## What to work on:
Each entry is to be given again word for word; images are dropped.

## Task inputs:

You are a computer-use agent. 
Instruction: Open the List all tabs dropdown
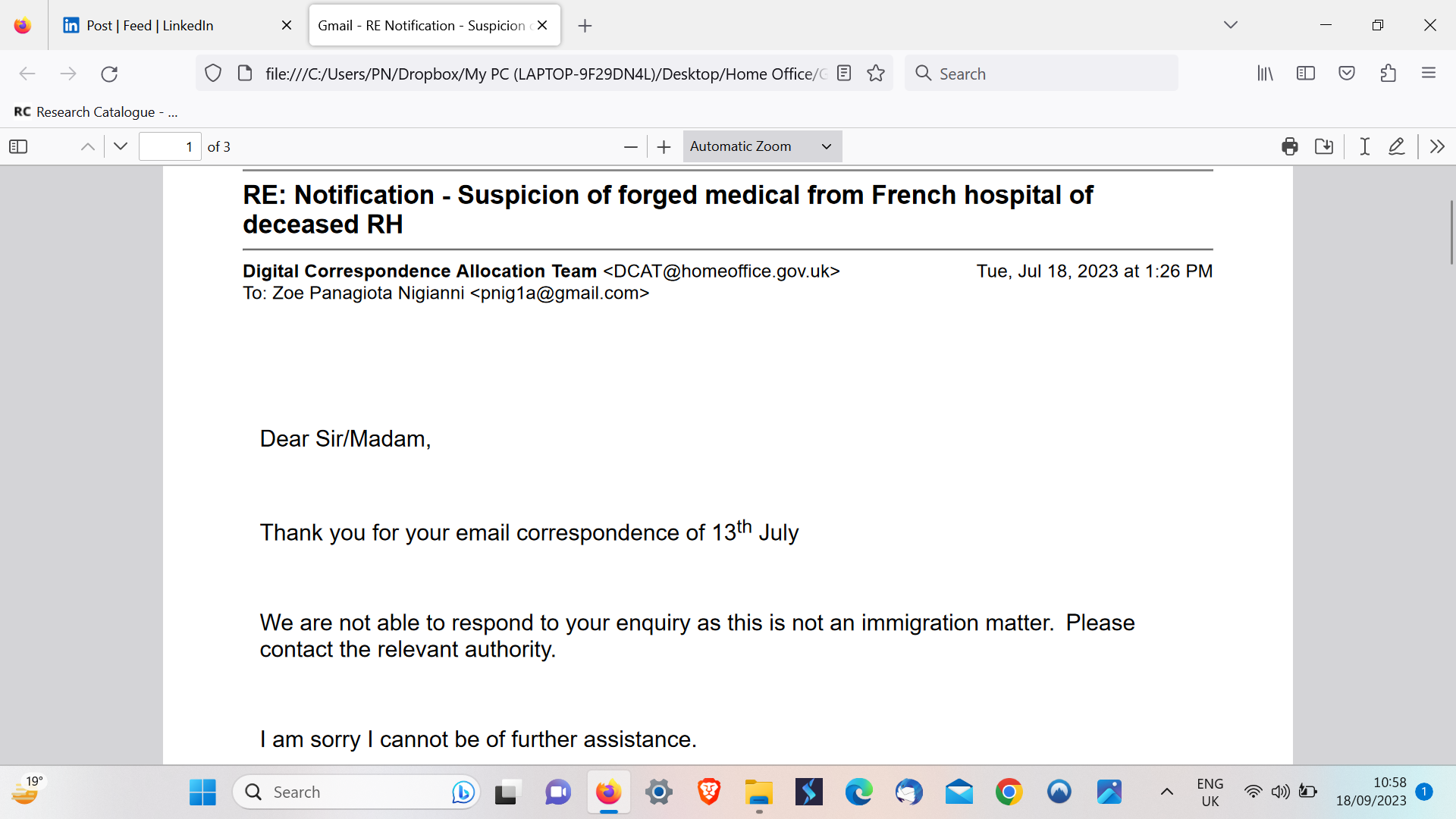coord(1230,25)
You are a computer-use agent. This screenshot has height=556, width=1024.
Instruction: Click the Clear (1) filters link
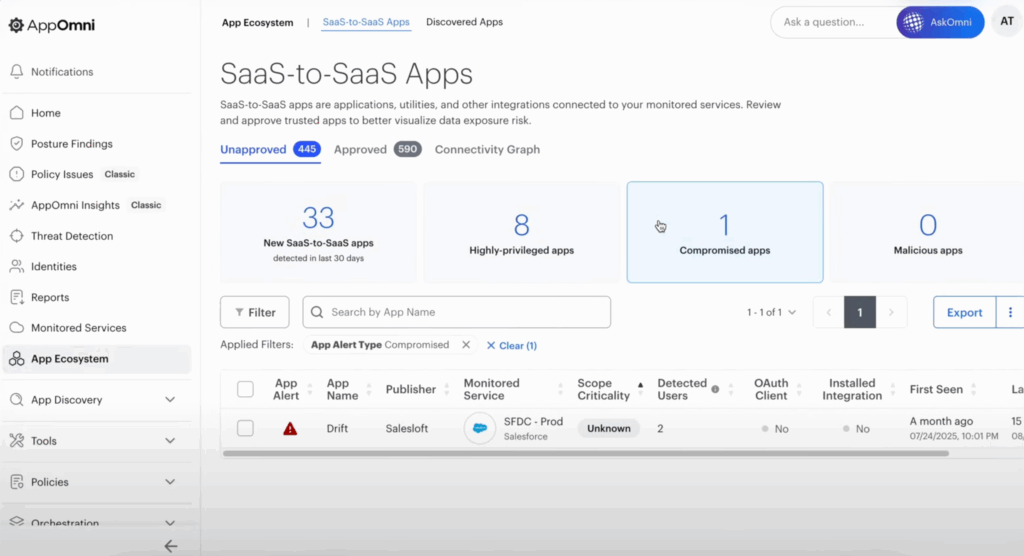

## Exercise answer:
You are a computer-use agent. 
Instruction: Open the List all tabs dropdown
coord(1230,25)
You are a computer-use agent. This screenshot has height=556, width=1024.
Instruction: Click the Clear (1) filters link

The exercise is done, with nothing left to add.